═════ RECORDS
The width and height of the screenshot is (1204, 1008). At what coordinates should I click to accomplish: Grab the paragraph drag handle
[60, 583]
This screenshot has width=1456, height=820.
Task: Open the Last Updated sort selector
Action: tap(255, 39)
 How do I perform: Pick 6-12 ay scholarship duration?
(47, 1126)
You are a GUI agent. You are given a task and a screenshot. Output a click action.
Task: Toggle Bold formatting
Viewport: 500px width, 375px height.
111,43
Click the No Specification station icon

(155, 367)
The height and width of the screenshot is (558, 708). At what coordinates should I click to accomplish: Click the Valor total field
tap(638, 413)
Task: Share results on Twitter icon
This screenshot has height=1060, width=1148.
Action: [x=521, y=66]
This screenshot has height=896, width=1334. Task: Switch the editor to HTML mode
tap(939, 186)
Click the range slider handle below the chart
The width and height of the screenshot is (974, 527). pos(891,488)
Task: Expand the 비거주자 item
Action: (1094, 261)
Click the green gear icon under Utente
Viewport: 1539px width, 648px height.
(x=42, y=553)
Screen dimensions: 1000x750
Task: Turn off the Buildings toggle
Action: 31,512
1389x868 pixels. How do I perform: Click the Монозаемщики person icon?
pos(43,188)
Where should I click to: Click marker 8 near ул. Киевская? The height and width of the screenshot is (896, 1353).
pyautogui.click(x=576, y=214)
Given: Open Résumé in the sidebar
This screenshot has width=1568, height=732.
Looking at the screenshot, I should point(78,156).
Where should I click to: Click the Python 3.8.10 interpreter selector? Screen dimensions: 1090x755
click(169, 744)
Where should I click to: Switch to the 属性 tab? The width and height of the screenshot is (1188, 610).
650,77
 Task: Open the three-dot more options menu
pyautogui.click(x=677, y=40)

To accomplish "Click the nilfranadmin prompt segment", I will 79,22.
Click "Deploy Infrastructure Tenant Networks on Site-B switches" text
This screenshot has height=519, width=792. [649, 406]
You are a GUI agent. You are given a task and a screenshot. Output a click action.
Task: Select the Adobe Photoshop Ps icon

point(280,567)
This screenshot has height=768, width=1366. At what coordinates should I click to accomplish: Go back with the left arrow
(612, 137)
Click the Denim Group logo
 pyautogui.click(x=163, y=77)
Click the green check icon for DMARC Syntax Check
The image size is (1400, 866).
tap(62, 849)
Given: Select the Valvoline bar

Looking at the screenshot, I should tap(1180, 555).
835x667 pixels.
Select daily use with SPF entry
══════════
EXERCISE DETAILS — Copy the data above verbatim, starting at the line that contains "How do I perform: Pick" and ending at the line that contains "tap(62, 849)".

RESULT —
 How do I perform: Pick 6-12 ay scholarship duration?
(47, 1126)
You are a GUI agent. You are given a task and a screenshot. Output a click action.
Task: Toggle Bold formatting
Viewport: 500px width, 375px height.
111,43
Click the No Specification station icon

(155, 367)
The height and width of the screenshot is (558, 708). At what coordinates should I click to accomplish: Click the Valor total field
tap(638, 413)
Task: Share results on Twitter icon
This screenshot has height=1060, width=1148.
Action: [x=521, y=66]
This screenshot has height=896, width=1334. Task: Switch the editor to HTML mode
tap(939, 186)
Click the range slider handle below the chart
The width and height of the screenshot is (974, 527). pos(891,488)
Task: Expand the 비거주자 item
Action: (1094, 261)
Click the green gear icon under Utente
Viewport: 1539px width, 648px height.
(x=42, y=553)
Screen dimensions: 1000x750
Task: Turn off the Buildings toggle
Action: 31,512
1389x868 pixels. How do I perform: Click the Монозаемщики person icon?
pos(43,188)
Where should I click to: Click marker 8 near ул. Киевская? The height and width of the screenshot is (896, 1353).
pyautogui.click(x=576, y=214)
Given: Open Résumé in the sidebar
This screenshot has width=1568, height=732.
Looking at the screenshot, I should point(78,156).
Where should I click to: Click the Python 3.8.10 interpreter selector? Screen dimensions: 1090x755
click(169, 744)
Where should I click to: Switch to the 属性 tab? The width and height of the screenshot is (1188, 610).
650,77
 Task: Open the three-dot more options menu
pyautogui.click(x=677, y=40)

To accomplish "Click the nilfranadmin prompt segment", I will 79,22.
Click "Deploy Infrastructure Tenant Networks on Site-B switches" text
This screenshot has height=519, width=792. [649, 406]
You are a GUI agent. You are given a task and a screenshot. Output a click action.
Task: Select the Adobe Photoshop Ps icon

point(280,567)
This screenshot has height=768, width=1366. At what coordinates should I click to accomplish: Go back with the left arrow
(612, 137)
Click the Denim Group logo
 pyautogui.click(x=163, y=77)
Click the green check icon for DMARC Syntax Check
The image size is (1400, 866).
tap(62, 849)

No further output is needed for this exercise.